Premier, a company that collects and compares health care data, found that from October 2007 (which is the earliest date we began receiving this data from Premier) through December 2010, Dr. Leone’s patients who had surgery experienced fewer complications and readmissions and had less than the average length of stay in the hospital and costs than other specialty peer orthopedic doctors.
3. What is your incidence of short-term complications? (i.e. dislocations, wound problems, blood clots, or need for manipulation)?
Dr. Leone’s incidence of all these complications has been remarkably low.
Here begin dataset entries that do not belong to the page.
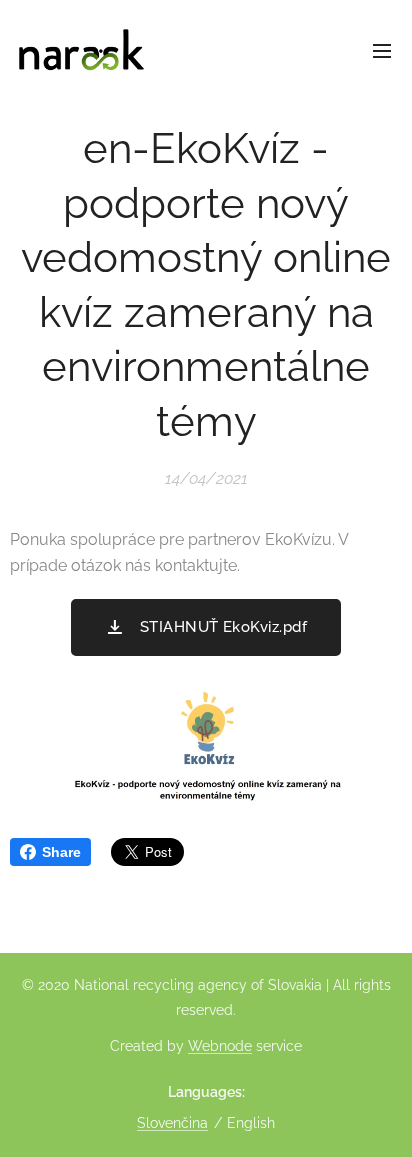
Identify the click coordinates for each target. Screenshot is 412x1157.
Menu (382, 50)
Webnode (220, 1046)
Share (61, 852)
Together, Dr. Leone, a respected surgeon and clinician, with Holy Cross Hospital, named “One of America’s Best Hospitals for Orthopedics” by U.S. NEWS & World Report in 2008 and 2009, provide a reputable setting for hip and knee surgery. Castle Connolly Medical Ltd., a health care research firm named Dr. Leone one of Florida’s “Top Orthopedic Surgeon” for four consecutive years, from 2010 – 2014.
Dr. Leone attributes much of this to his hands-on approach and attention to detail. All surgeries are preformed personally by him. His teams – both in the operating room and out – are mature and stable, and many members of these teams have worked with Dr. Leone for nearly his entire 23-year career.
4. What is your incidence of long-term complications (i.e. infection, loosening, prosthesis breakage, leg length inequality, residual limp, or nerve damage)?
Dr. Leone has built his reputation by his patients referring their family and friends over past twenty years. He has remained at one location in one hospital perfecting his abilities and results over this period. Premier has now formally recognized and published his superior results. Holy Cross Hospital has garnered rewards. He has been honored with rewards including Castle Connolly Ltd., a health care research firm that named Dr. Leone one of Florida’s “Top Orthopedic Surgeons” for eight consecutive years, from 2010 – 2017. Most importantly, patient after patient have encouraged people who they care about to come and see Dr. Leone.
Low infection rates, minimal complications, and successful outcomes are more assured by Dr. Leone’s techniques, including:
· Laminar flow operating theaters and the isolation of the surgical team via body exhaust suits.
· Special surgical closure and dressings resulting in a better sealed wound. This also results in a “plastic surgery” closure.
· Surgical techniques to specifically address optimal and gentle soft tissue handling and balancing in hip and knee replacement using a pelvic alignment level instrument invented by Dr. Leone, robotics, and computer navigation.
· Dr. Leone’s surgical teams which have worked together for years, thereby greatly improving the safety and efficiencies of the procedure.
5. How long have you used your current prosthesis, and what are your reasons for having selected it?
To get the best and most reproducible results from any system or prosthesis, it must be used and studied repeatedly. Change is appropriate when it truly improves and can be shown to be safe and long lasting. When Dr. Leone places a particular prosthesis in a patient’s hip or knee, he knows from personal experience that it has had a great track record.